Every day, our efforts are directed toward modernizing the world; however, the consequences of this modernization have a detrimental impact on the environment. Rapidly expanding cities around the globe are becoming cluttered with undesirable visual elements. The pollution resulting from these visible objects, often referred to as visual pollutants, in our surroundings is termed visual pollution. Visual pollutants encompass any objects that are aesthetically displeasing and intrusive to the observer. These can include billboards, tangles of electric wires, street litter, construction materials, graffiti, cellphone towers, and worn-out buildings, as well as instances such as industrial clothes dumps, industrial textile billboards, and industrial textile dye.
Visual pollution has received relatively limited attention, overshadowed by the prevalence of traditional environmental pollution in today’s world. However, it poses a significant threat to environmental aesthetics, diminishing the overall landscape quality. To address the categorization of visual pollution in the streets and textile industries of Dhaka, we propose a novel system combining Google Street View data with a deep learning network and a robotic vision system. This study aims to raise awareness of the detrimental effects of visual pollution in both urban and industrial settings. This work’s significant contributions are as follows:
  • Combining and developing a comprehensive dataset focused on textile-based and conventional urban visual wastes of nine categories is a significant contribution to this research. The process of labeling was executed with precision using the LabelImg and Roboflow API, which involved manual labeling, sorting, renaming, and meticulous categorization of each image. We employed data augmentation techniques to enhance the diversity and volume of the employed dataset.
  • Subsequently, we implemented a range of neural network models, Faster SegFormer, YOLOv5, YOLOv7, and EfficientDet, to automatically detect and classify visual contaminants. The tuna swarm optimization (TSO) technique was employed to select the applied models’ final layers and corresponding hyperparameters. Various experiments were conducted, scrutinizing precision, recall, mean average precision (mAP), intersection over union (IoU), and loss metrics encompassing classification, localization, and regularization losses, as well as overall accuracy, to ensure the reliability and effectiveness of the applied models.
  • Finally, the proposed automatic visual pollution detection system was assembled into a robust hardware setup, comprising a Raspberry Pi 4B microcontroller, a 3.5-inch touchscreen display, and a Xiaomi-CMSXJ22A web camera. The selected model, YOLOv5, was seamlessly integrated into the microcontroller.
  • To the best of our knowledge, this is the first time a deep learning technique has been integrated with a Raspberry Pi 4-based edge device to instantly detect nine distinct categories of visual pollutants in real time.
This article is structured into four sections. Section 2 reviews related works on automatic visual pollution detection and identifies existing gaps in the literature. Section 3 depicts the proposed system, where we describe a comprehensive overview of the applied deep learning models, various system components, and the comprehensive dataset that we utilized. The overall workflow of our proposed system is described in this section.
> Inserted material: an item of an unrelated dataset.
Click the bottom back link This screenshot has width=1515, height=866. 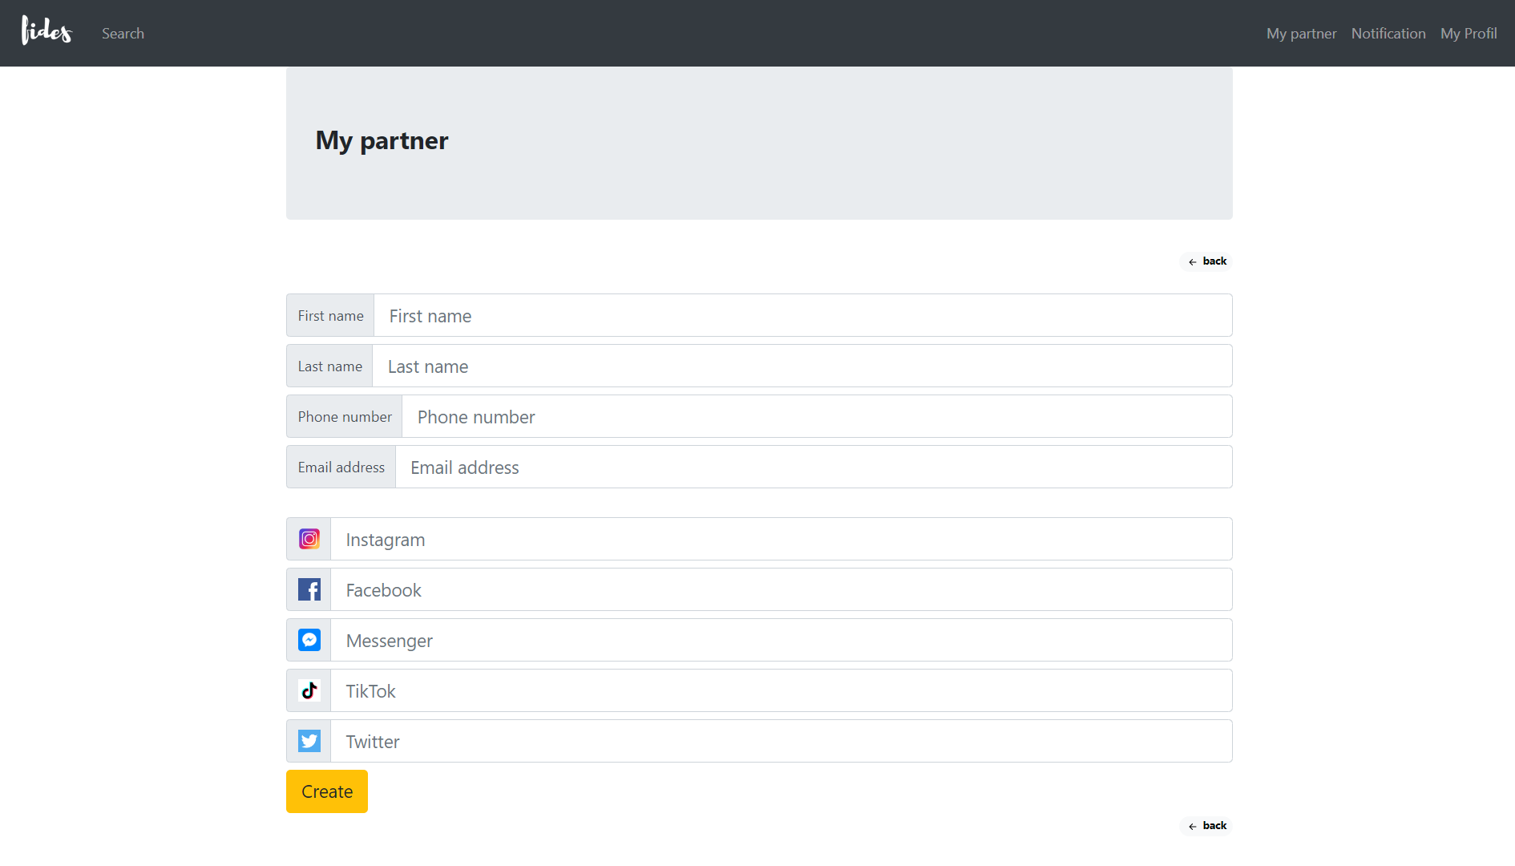(x=1206, y=826)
Section 4 delves into the demonstrated results and the challenges that we encountered during the study. Finally, in Section 5, we present our conclusions and outline potential avenues for future enhancements to this system.

2. Related Works

Visual pollution, characterized by disorderly and displeasing urban environments, is inherently subjective and challenging to quantify precisely. In recent years, substantial research efforts have been initiated to identify and categorize various forms of visual pollution by applying artificial intelligence and computer vision techniques. The automated recognition of visual disturbances using advanced deep learning methods can aid governmental bodies and relevant authorities in taking proactive measures. This section provides a brief overview of recent endeavors in automated visual pollution detection.
Ahmed et al. [15] demonstrated the automated detection of a wide range of visual pollution using deep learning convolutional neural networks. The authors classified their data into four categories and employed a convolutional neural network with multiple layers of artificial neurons. The implemented customized CNN model attained a training accuracy of 95% and a validation accuracy of 85%. Andjarsari and her team [16] reported that the presence of billboards and street graffiti along the route could impact the area’s aesthetics and potentially obstruct vision. To investigate visual pollution, the authors employed an AHP-based SBE technique. Furthermore, a combination of SWOT, AHP, and QSPM techniques was used.
Hossain et al. [17] introduced artificial intelligence techniques for identifying visual contaminants using images from Google Street View. The authors selected the different roads of Dhaka, the capital city of Bangladesh, as their test subject due to its recent ranking as one of the world’s most polluted cities. The image dataset was manually curated, with photos collected from various perspectives, focusing on frames containing visual pollution. These images were meticulously tagged using the CVAT framework and utilized for model training. Notably, they leveraged the object detection model YOLOv5 for detection and classification purposes. Yang et al. [18] developed WasNet, a distinctive and lightweight neural network approach for trash classification. This network stands out due to its efficiency, with only 1.5 million parameters on the ImageNet dataset, which is half the parameters of mainstream neural networks. Despite its lightweight nature, it exhibits reasonable performance. It operates at 3 million floating-point operations per second (FLOPs), making it one-third as resource-intensive as other well-known lightweight neural networks. Notably, it achieves a 64.5% accuracy on the ImageNet dataset, an 82.5% accuracy on the Garbage Classification dataset, and an impressive 96.10% accuracy on the TrashNet dataset.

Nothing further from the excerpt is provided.